In Holloway, the decedent was never physically on the property leased by Madison Trinity from the BHA and managed by the co-Defendant, Trinity Management at any time on the night of the shooting. Rather, the decedent was a “member of the public using a public way owned by the city of Boston.” In its decision, the Appeals Court affirmed and reiterated long-standing Massachusetts law that the legal duty owned by a landowner or possessor of property adjacent to a public way is a “negative duty” to refrain from creating an unsafe condition on an adjacent sidewalk away, but no more.

The Appeals Court rejected the Plaintiff’s argument that the use of public streets and sidewalks running through Orchard Gardens by private security engaged by the Defendants to patrol the neighborhood amounted to the exercise of legal control over the sidewalk where the decedent was shot.
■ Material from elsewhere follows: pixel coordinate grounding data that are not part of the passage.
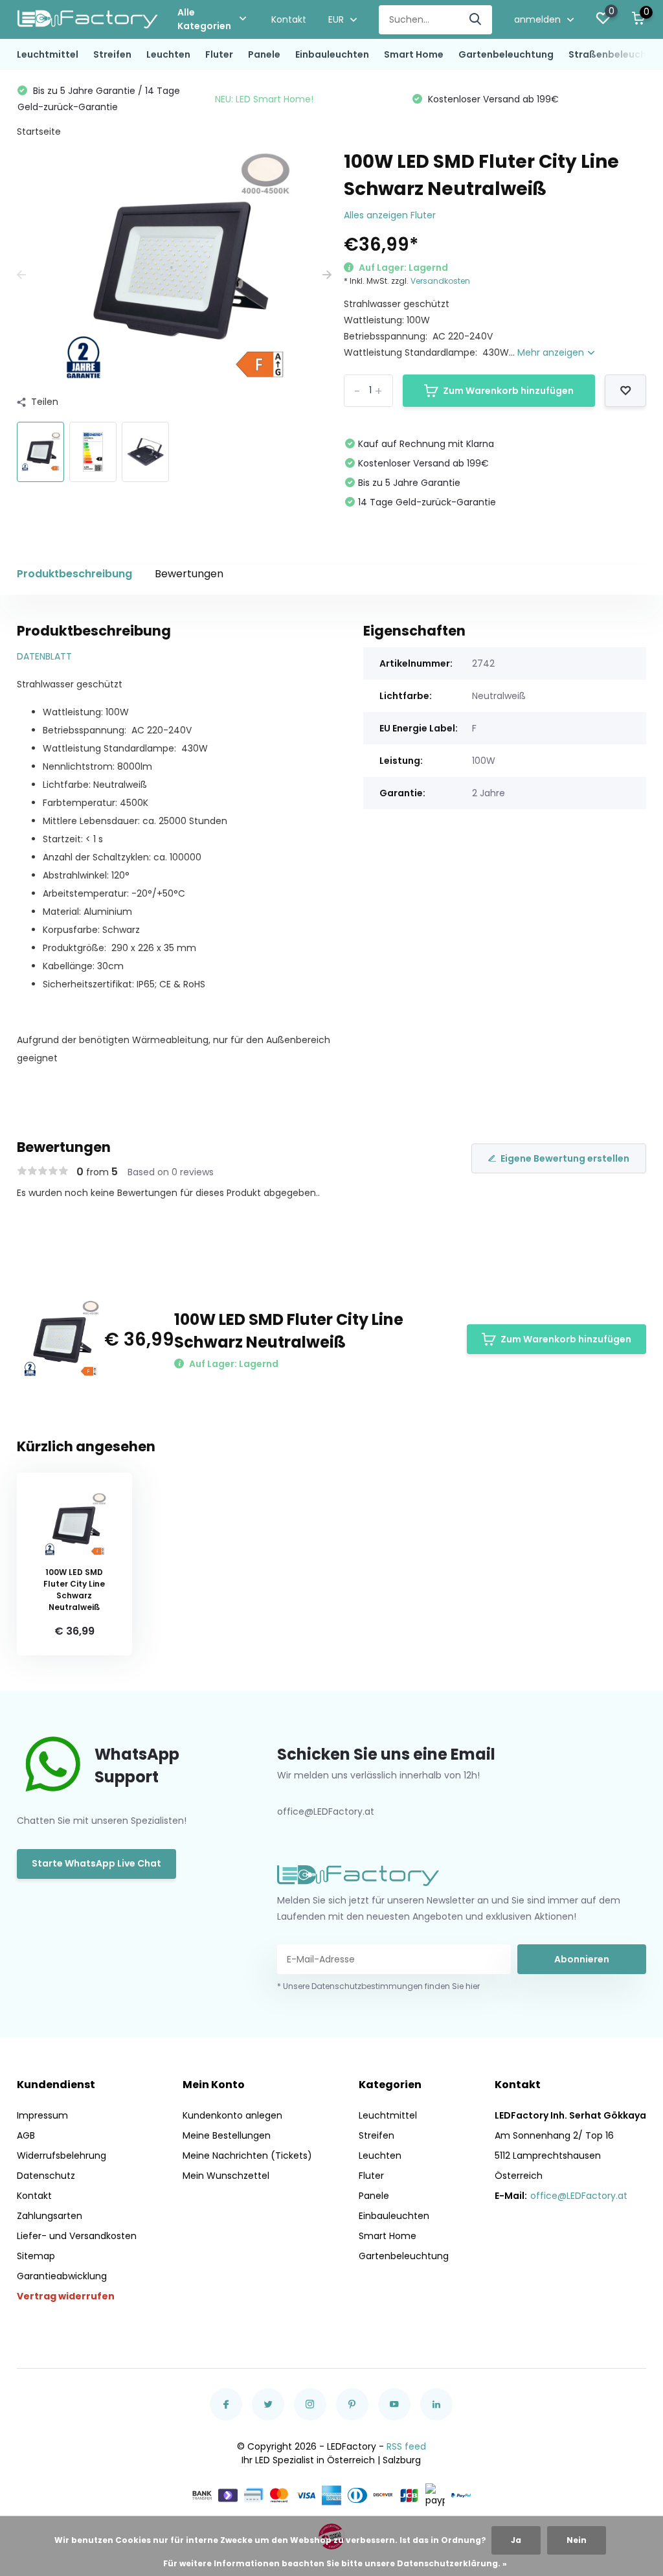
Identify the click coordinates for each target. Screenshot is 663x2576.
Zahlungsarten (49, 2215)
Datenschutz (46, 2175)
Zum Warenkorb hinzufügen (508, 390)
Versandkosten (440, 280)
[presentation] (21, 275)
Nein (577, 2540)
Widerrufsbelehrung (61, 2155)
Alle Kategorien (204, 19)
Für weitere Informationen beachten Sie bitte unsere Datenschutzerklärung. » (335, 2563)
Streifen (112, 54)
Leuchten (168, 54)
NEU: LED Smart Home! (264, 99)
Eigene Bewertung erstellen (564, 1158)
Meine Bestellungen (227, 2135)
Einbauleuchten (332, 54)
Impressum (42, 2115)
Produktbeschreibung (74, 573)
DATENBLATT (44, 656)
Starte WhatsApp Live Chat (96, 1863)
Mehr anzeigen (552, 352)
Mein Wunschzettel (226, 2175)
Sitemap (36, 2255)
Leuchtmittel (47, 54)
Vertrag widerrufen (66, 2296)
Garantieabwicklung (62, 2276)
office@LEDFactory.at (578, 2195)
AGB (26, 2135)
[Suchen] (476, 19)
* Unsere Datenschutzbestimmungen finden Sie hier (378, 1986)
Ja (516, 2540)
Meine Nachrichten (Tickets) (247, 2155)
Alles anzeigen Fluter (390, 215)
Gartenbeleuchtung (506, 54)
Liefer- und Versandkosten (77, 2235)
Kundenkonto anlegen (232, 2115)
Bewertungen (189, 573)
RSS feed (406, 2446)
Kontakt (288, 19)
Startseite (39, 131)
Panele (264, 54)
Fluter (219, 54)
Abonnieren (581, 1959)
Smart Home (414, 54)
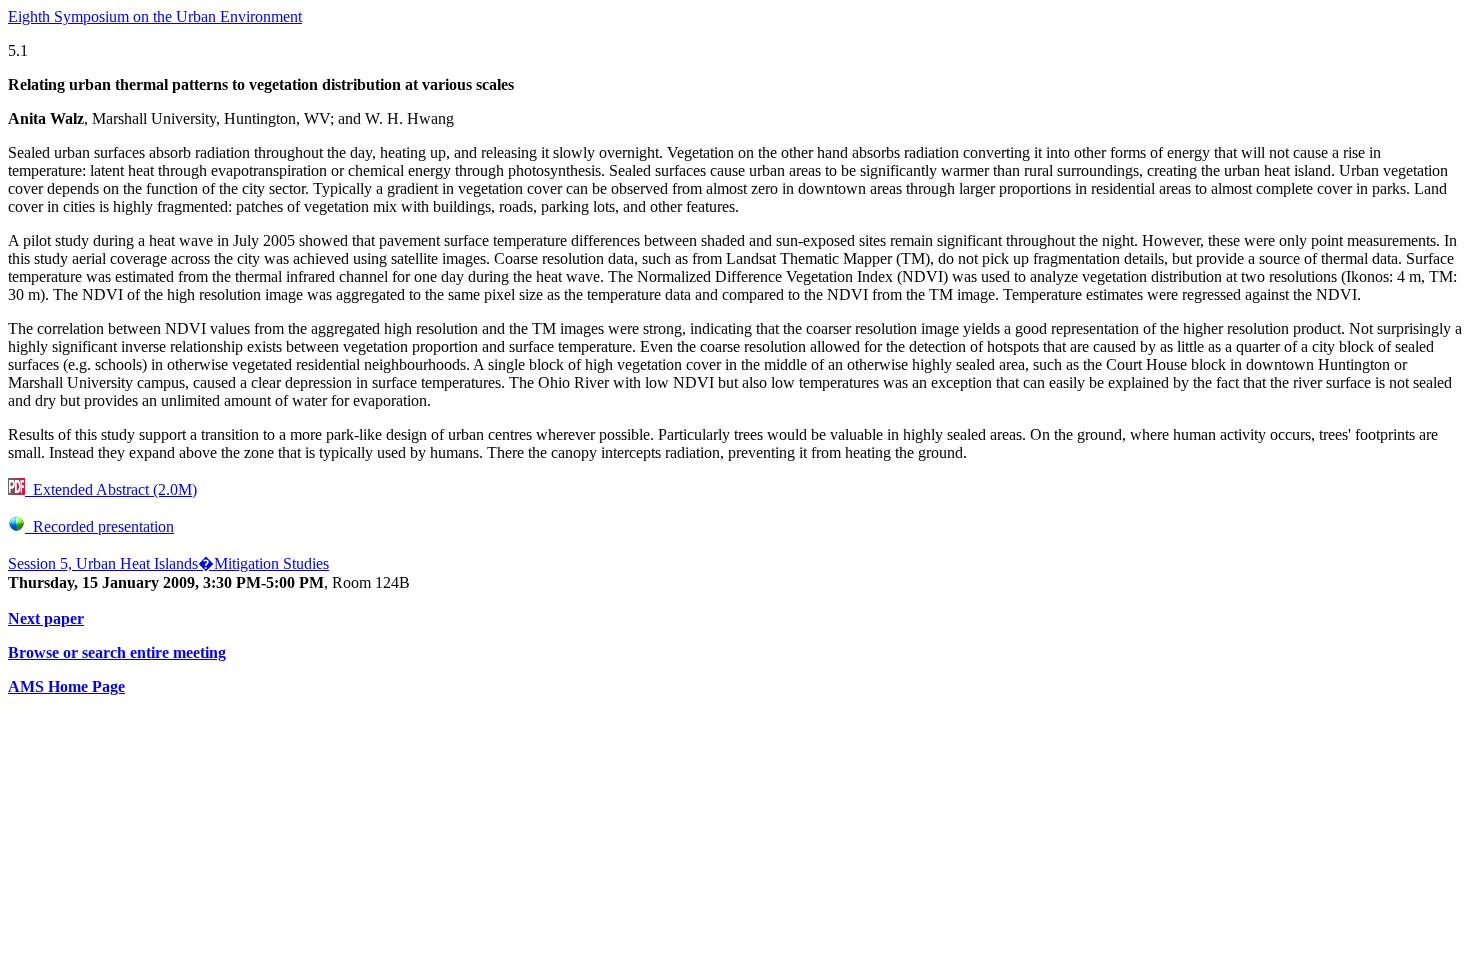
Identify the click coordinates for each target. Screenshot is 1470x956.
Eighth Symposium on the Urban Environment (155, 16)
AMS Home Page (66, 686)
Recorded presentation (99, 526)
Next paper (46, 618)
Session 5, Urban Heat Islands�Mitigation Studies (168, 563)
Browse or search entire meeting (117, 652)
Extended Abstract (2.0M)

The Court noted that the security officers hired by the Defendants had no arrest powers on the public ways and had no more authority than “any other private citizen” on the streets and sidewalks in and around Orchard Gardens. The Appeals Court refused to impose a broad-based legal duty of care because it would render landowners insurers of the safety of travelers and pedestrians on state or city owned and controlled highways and streets. The Court declined to recognize a legally enforceable duty of care on the part of property owners to warn members of the public of the risk posed by potential criminal acts on public sidewalks or streets.